As the game of cat and mouse developed, DOTAS was seen as lagging behind developments in tax planning schemes: a scheme reference number became a selling point for some promoters and schemes whose success was always dubious in terms of the tax saved came to be sold on their merits as tax deferral tools, taking advantage of the relatively low rates of interest charged on tax paid late.

Now the key significance of DOTAS is in the accelerated payments régime and the new serial avoiders regime, so it was hardly surprising that the Government pressed ahead with its proposals to further strengthen the regime by the Inheritance Tax Avoidance Schemes (Prescribed Descriptions of Arrangements) Regulations 2015. However, the reaction to the proposed IHT hallmarks, was overwhelmingly negative because they threatened to move DOTAS to a different level: away from fostering a cooperative approach between HMRC and advisers whereby unacceptable practices would be identified and stopped and towards casting a much wider net that would have trawled up a by-catch of conventional IHT planning methods that were regarded as normal, prudent planning within the spirit of the existing tax legislation.

There will be a new financial products hallmark bearing a strong resemblance to the original financial products ‘filter’, included within the regime on inception, and IHT will be brought within the premium fee and confidentiality hallmarks. Those steps are not objectionable: they already apply to planning in other areas of tax and so including IHT there brings consistency.

The focus of criticism of the July 2015 proposals was the Government’s proposed IHT hallmark which had three conditions:

  • that arrangements would produce a tax advantage;
  • one or more elements of the arrangements would be unlikely to have been entered into but for the tax advantage;
  • contrived or abnormal steps without which the tax advantage could not be obtained.

Of those only Condition 3 was generally accepted as uncontroversial.

The word ‘advantage’ is common currency in tax planning but there is a world of difference between arranging a transaction in the way that attracts minimum taxation and creating a transaction or ‘arrangement’ with the sole or main objective of creating a tax advantage.

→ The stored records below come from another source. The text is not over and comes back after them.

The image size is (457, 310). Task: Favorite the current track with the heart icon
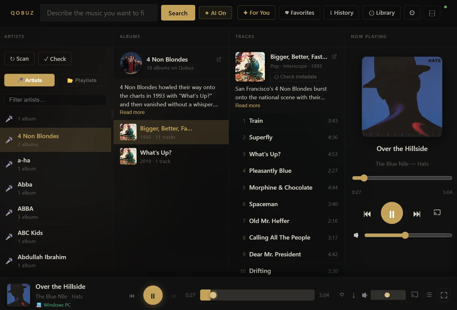342,295
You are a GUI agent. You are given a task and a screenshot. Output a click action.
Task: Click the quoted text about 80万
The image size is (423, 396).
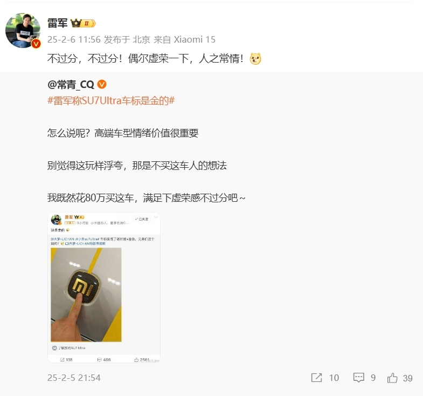(146, 197)
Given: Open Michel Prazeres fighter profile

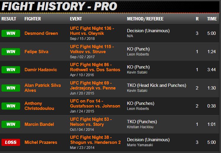Looking at the screenshot, I should click(41, 142).
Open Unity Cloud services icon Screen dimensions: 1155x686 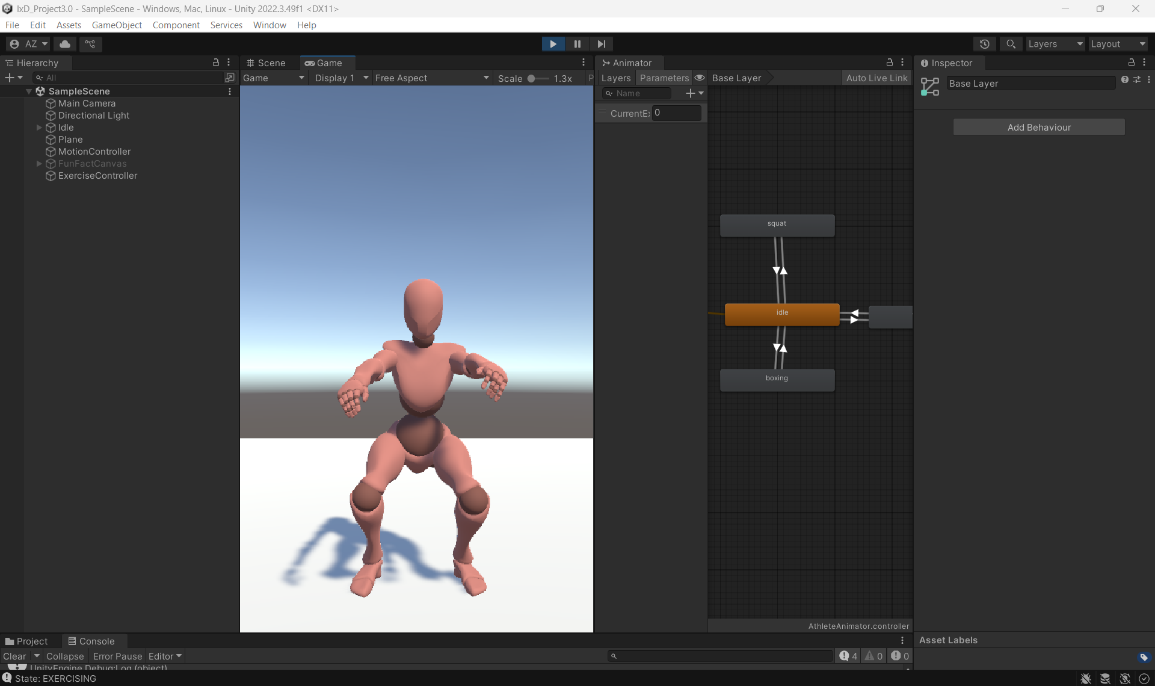pos(65,44)
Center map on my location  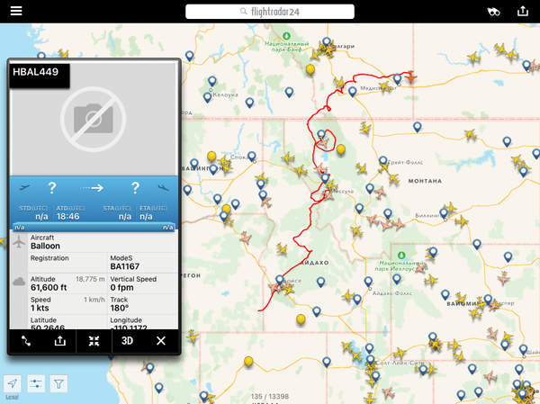pyautogui.click(x=12, y=383)
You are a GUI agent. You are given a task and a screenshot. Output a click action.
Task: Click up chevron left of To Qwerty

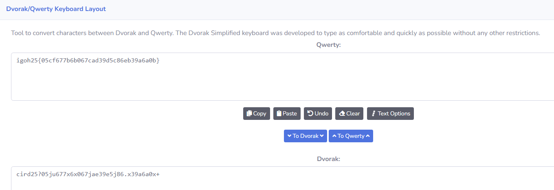pyautogui.click(x=334, y=136)
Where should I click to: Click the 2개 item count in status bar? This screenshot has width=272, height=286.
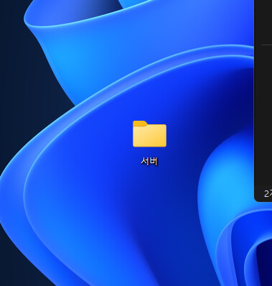point(268,193)
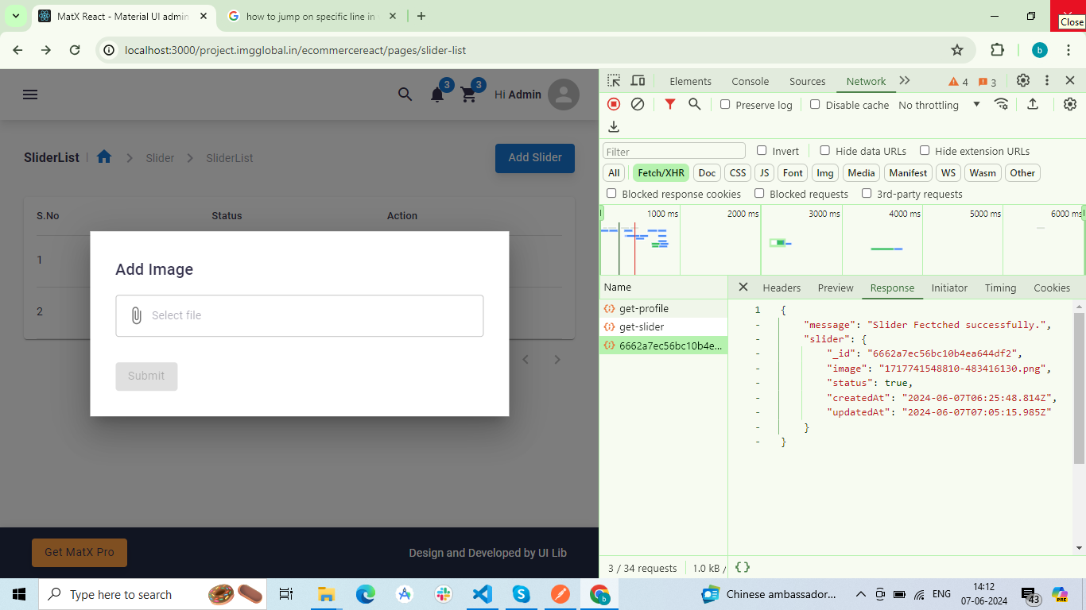
Task: Open the Headers tab
Action: click(781, 288)
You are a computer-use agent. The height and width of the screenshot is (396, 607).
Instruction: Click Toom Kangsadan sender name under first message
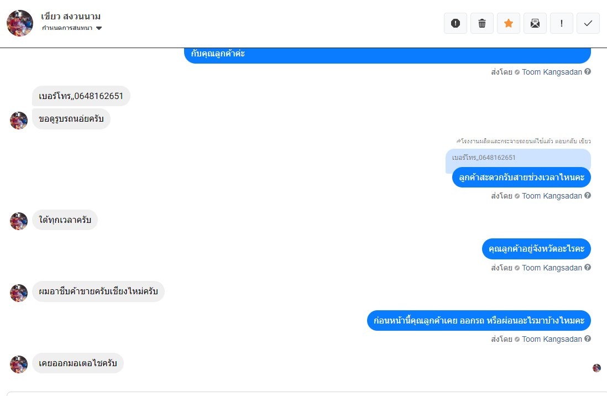click(552, 72)
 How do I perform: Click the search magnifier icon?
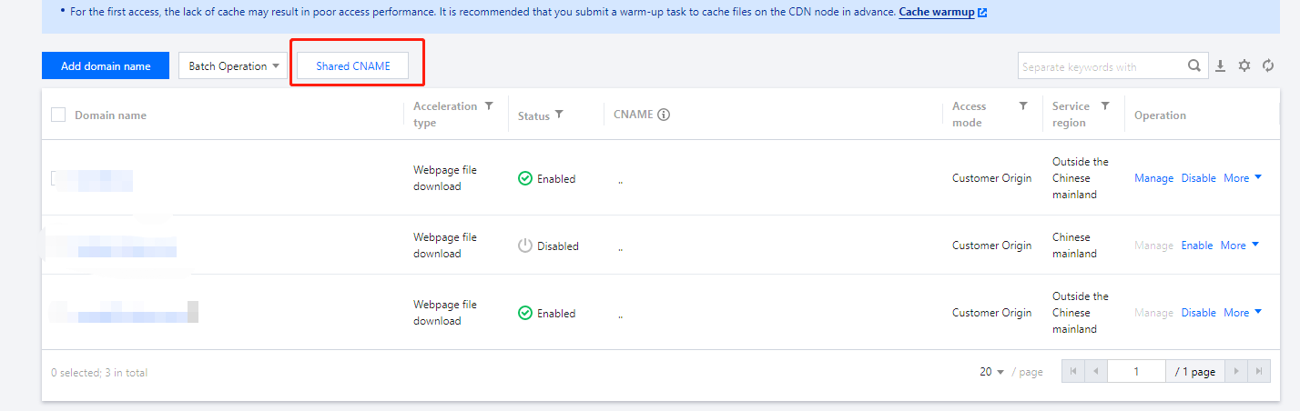tap(1194, 66)
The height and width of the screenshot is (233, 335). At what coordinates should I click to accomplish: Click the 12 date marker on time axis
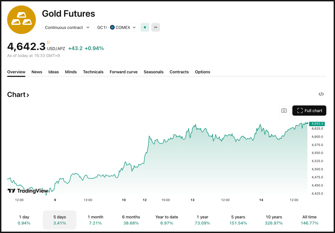coord(145,200)
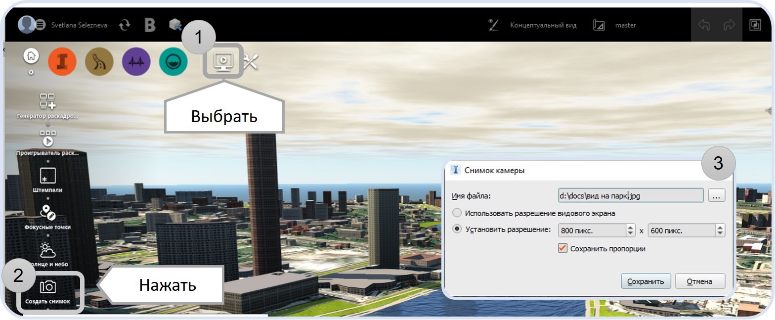The image size is (775, 320).
Task: Open the purple bridge design tools icon
Action: pyautogui.click(x=136, y=61)
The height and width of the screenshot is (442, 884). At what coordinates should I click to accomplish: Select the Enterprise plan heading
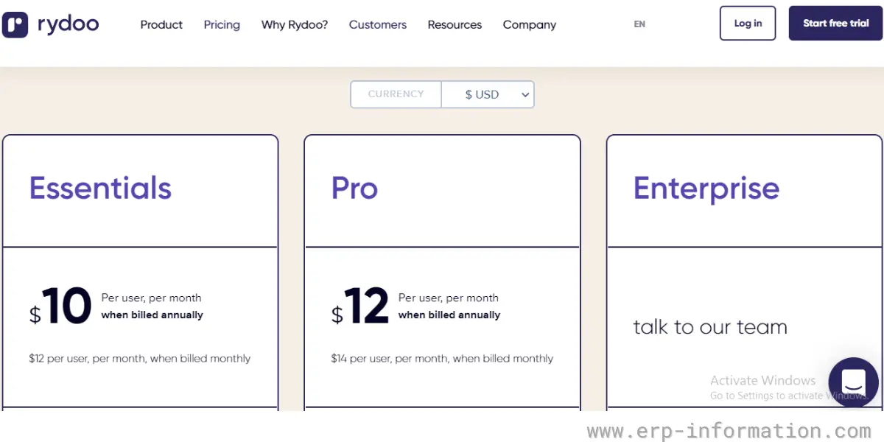[706, 189]
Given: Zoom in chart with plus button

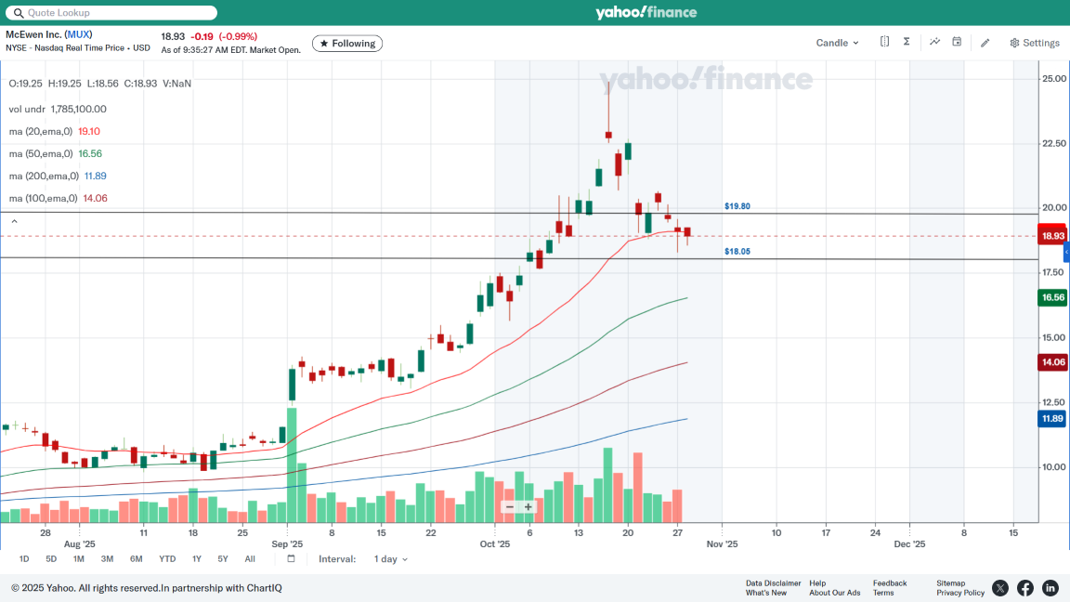Looking at the screenshot, I should pos(528,507).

The absence of any qualification that the transaction should only be reportable if it evinced the signs of having as its sole or a main purpose the obtaining of a tax advantage set alarm bells ringing both within the tax advisory professions and, probably, HMRC who would not have welcomed the administrative burden of a ‘plain vanilla deluge’ of disclosures of unexceptionable transactions.

In response. HMRC’s February 2016 Technical Paper now states that lifetime gifts, ordinary settlements into trust, normal expenditure out of income exemption, “non-abusive” use of BPR and APR, gifting a house to a relative but leasing back at a market rent, certain ‘loan trusts’ or non-insurance based discounted gift trusts on arm’s length terms were not the intended target.

At the time of the original consultation the CIOT proposed a test that an ‘informed observer’ would conclude that a person might reasonably be expected to obtain an IHT advantage and that obtaining that tax advantage was the purpose, or one of the main purposes of the arrangement. This would replace the Government’s Conditions 1 and 2.

This does not mean that the IHT hallmark has dropped off the radar. We now await the promised 12 week consultation which will result in an IHT hallmark which, it must be hoped, will make clear the sort of arrangements that are not caught by DOTAS.  However it would be preferable for a prescriptive ‘quasi white list’ approach not to be adopted, in guidance or legislation, which would by implication cast doubts on any sort of arrangement not specifically included.

By Chris Williams, who is a Senior Manager in Mazars’ National Tax team, specialising in private client matters and chairs the Chartered Institute of Taxation’s Succession Taxes Sub-committee.